LEARNING LOCALITY AND ISOTROPY IN DIALOGUE MODELING

Abstract

Existing dialogue modeling methods have achieved promising performance on various dialogue tasks with the aid of Transformer and the large-scale pre-trained language models. However, some recent studies revealed that the context representations produced by these methods suffer the problem of anisotropy. In this paper, we find that the generated representations are also not conversational, losing the conversation structure information during the context modeling stage. To this end, we identify two properties in dialogue modeling, i.e., locality and isotropy, and present a simple method for dialogue representation calibration, namely SimDRC, to build isotropic and conversational feature spaces. Experimental results show that our approach significantly outperforms current state-of-the-art models on three open-domain dialogue tasks with eight benchmarks. More in-depth analyses further confirm the effectiveness of our proposed approach. We release the code at https://github.com/hahahawu/SimDRC.

::::

Aim 1:
For each statement, answer yes or no according to the abstract above and quote the words from it that decide the answer: (a) the proposed method is called SimDRC; (b) the experiments cover five open-domain dialogue tasks; (c) the authors do not release their code.
Aim 2:
According to the abstract above, which two properties in dialogue modeling do the authors identify?
Aim 3:
List every sentence of the abstract above that contains the word "dialogue".

Data lines

::::

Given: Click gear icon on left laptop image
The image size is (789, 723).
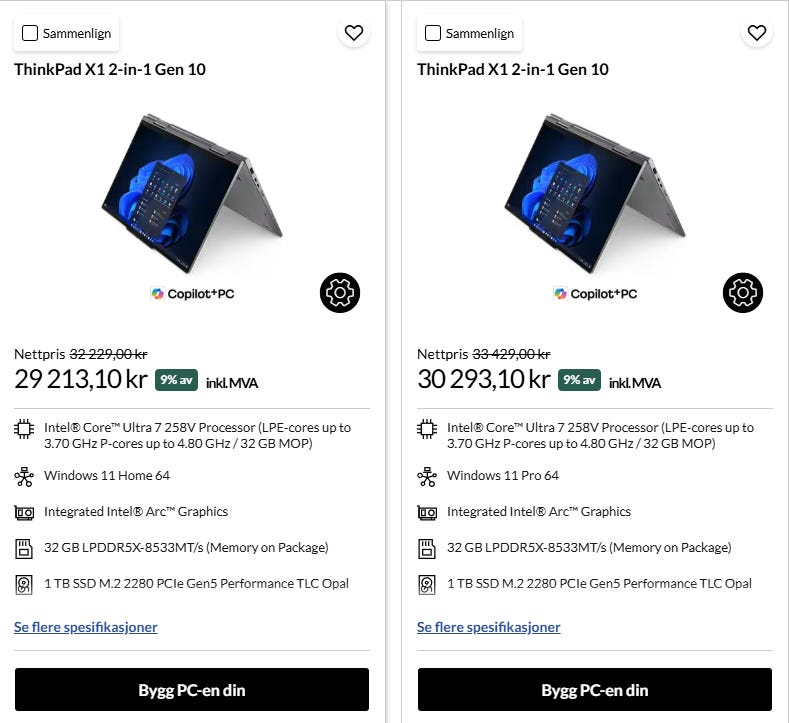Looking at the screenshot, I should pos(340,292).

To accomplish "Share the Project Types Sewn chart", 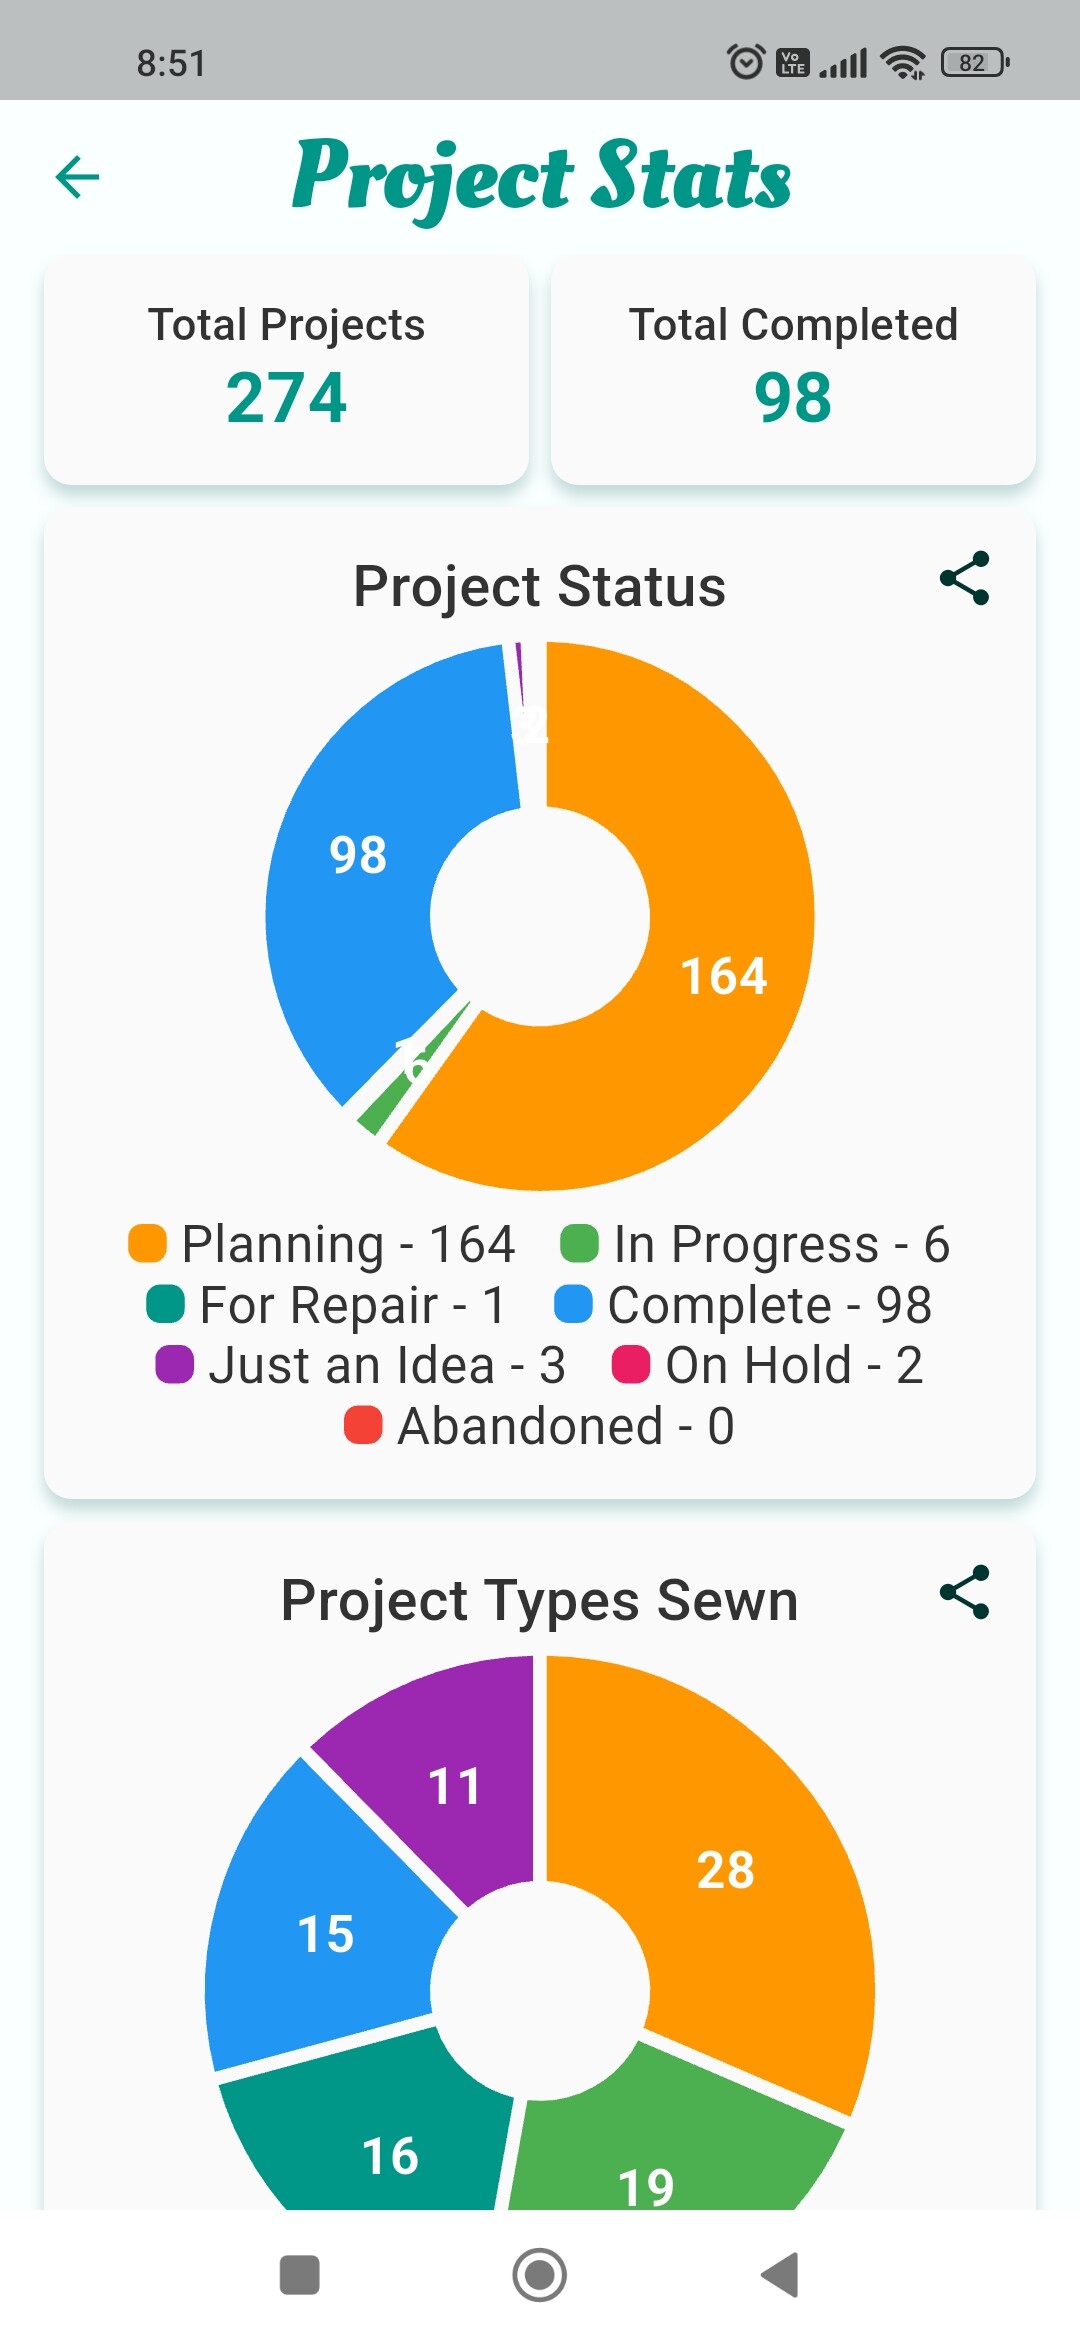I will [964, 1592].
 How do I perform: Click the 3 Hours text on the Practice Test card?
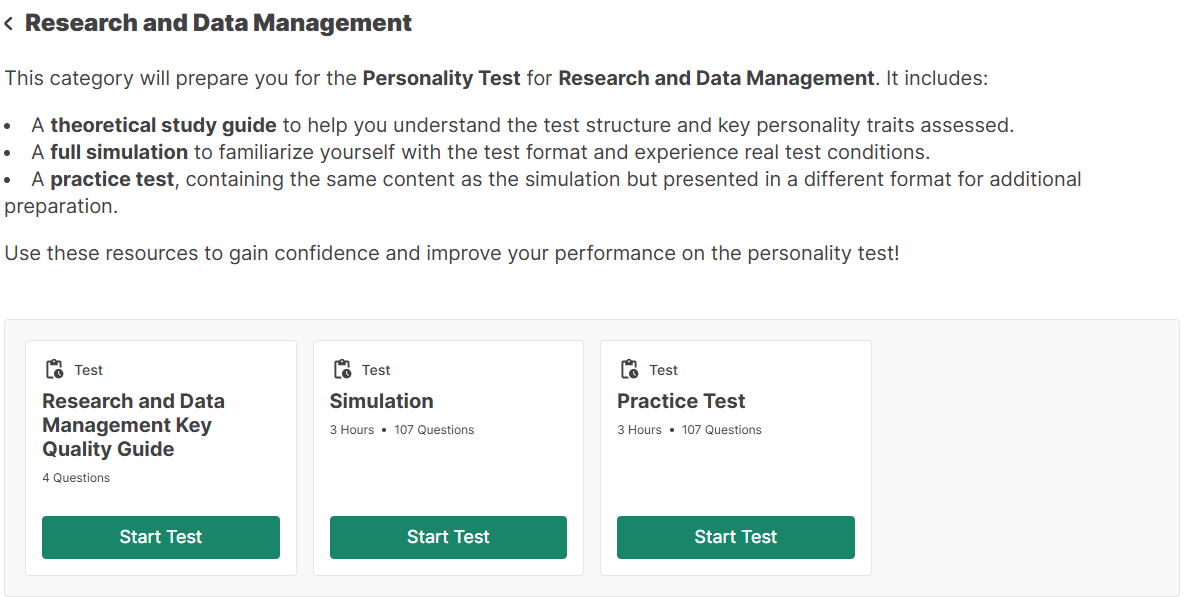pyautogui.click(x=639, y=430)
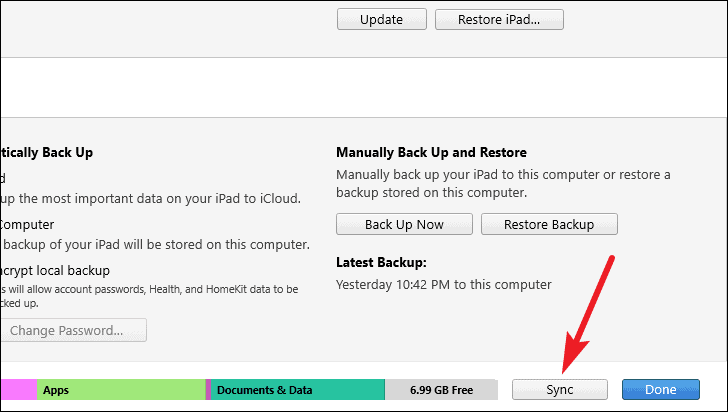Click the Yesterday 10:42 PM backup text
The image size is (728, 412).
(x=444, y=284)
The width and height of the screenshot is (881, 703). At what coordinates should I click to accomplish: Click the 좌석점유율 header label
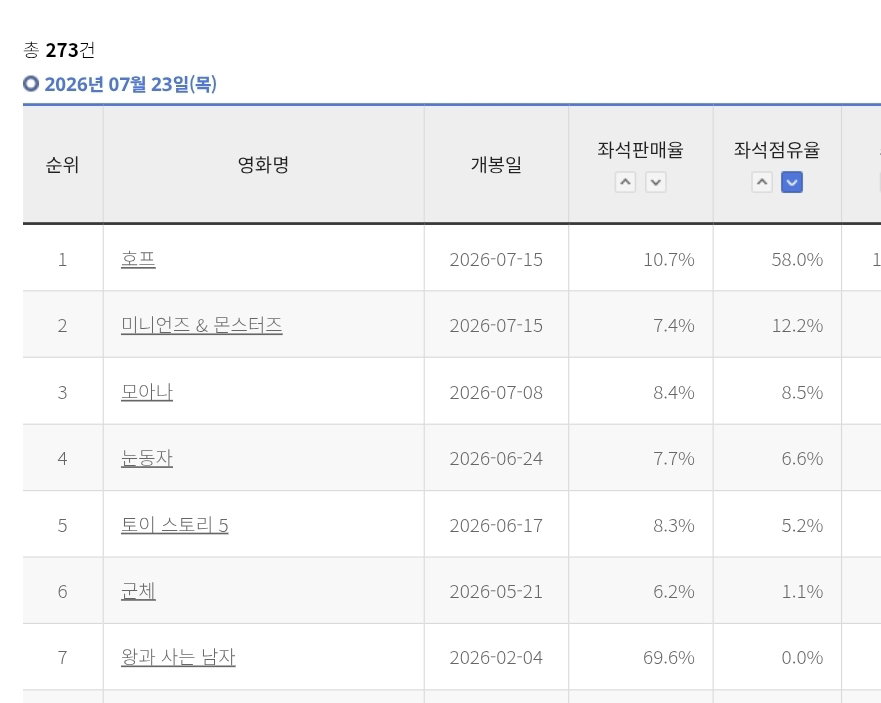click(777, 149)
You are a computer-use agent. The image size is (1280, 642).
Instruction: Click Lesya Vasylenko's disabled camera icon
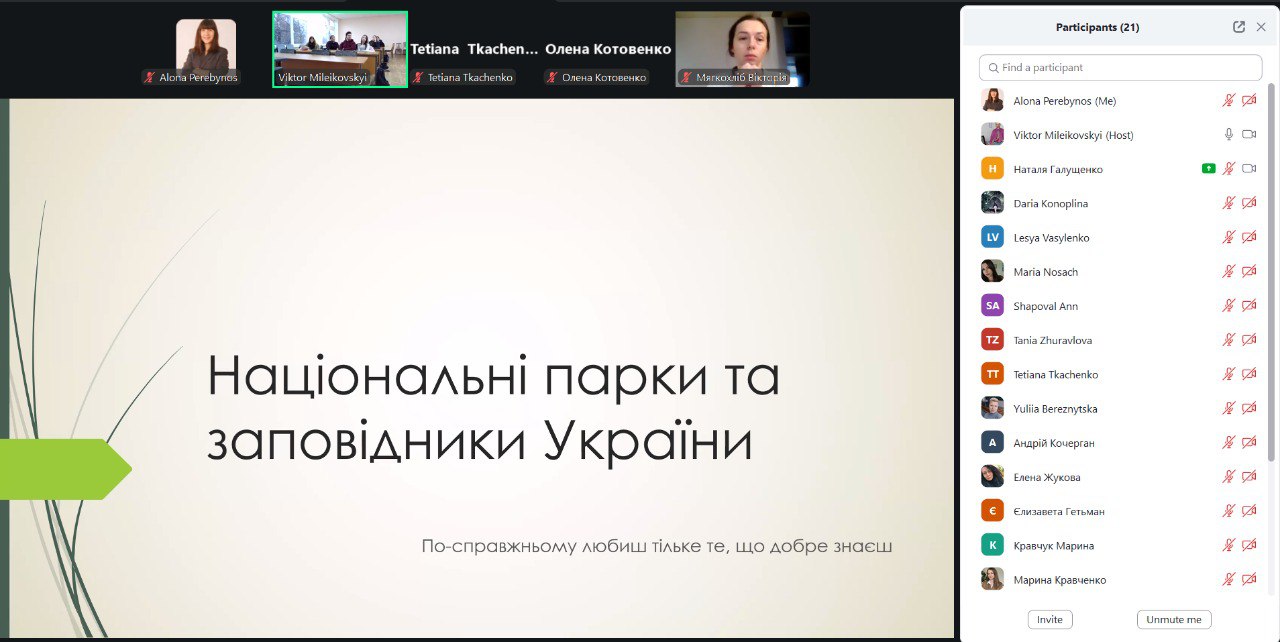pos(1249,238)

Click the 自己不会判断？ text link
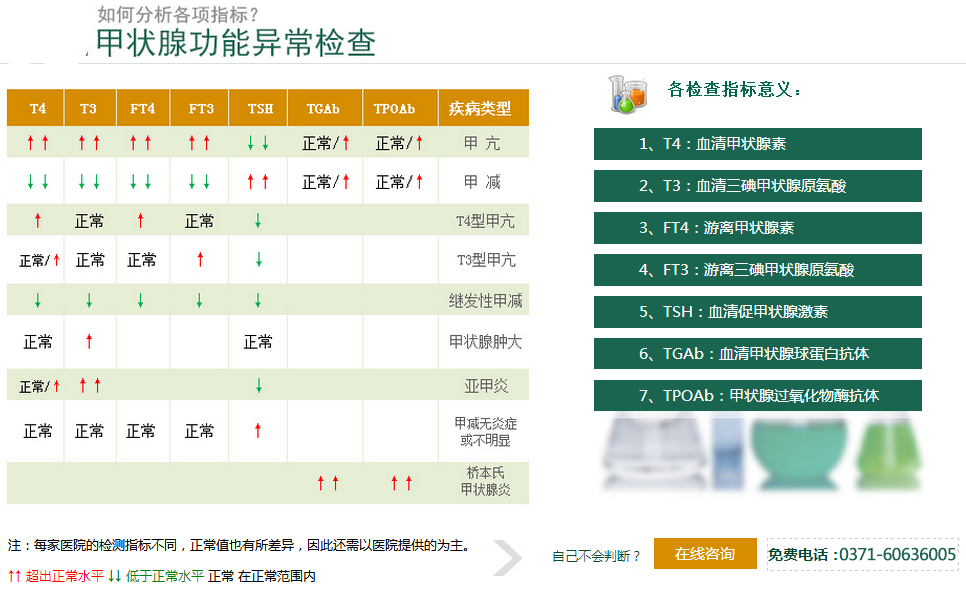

::::

Written reply 1:
(a) Yes: "namely SimDRC"
(b) No: "three open-domain dialogue tasks with eight benchmarks"
(c) No: "We release the code at https://github.com/hahahawu/SimDRC."

Written reply 2:
Locality and isotropy.

Written reply 3:
- "Existing dialogue modeling methods have achieved promising performance on various dialogue tasks with the aid of Transformer and the large-scale pre-trained language models."
- "To this end, we identify two properties in dialogue modeling, i.e., locality and isotropy, and present a simple method for dialogue representation calibration, namely SimDRC, to build isotropic and conversational feature spaces."
- "Experimental results show that our approach significantly outperforms current state-of-the-art models on three open-domain dialogue tasks with eight benchmarks."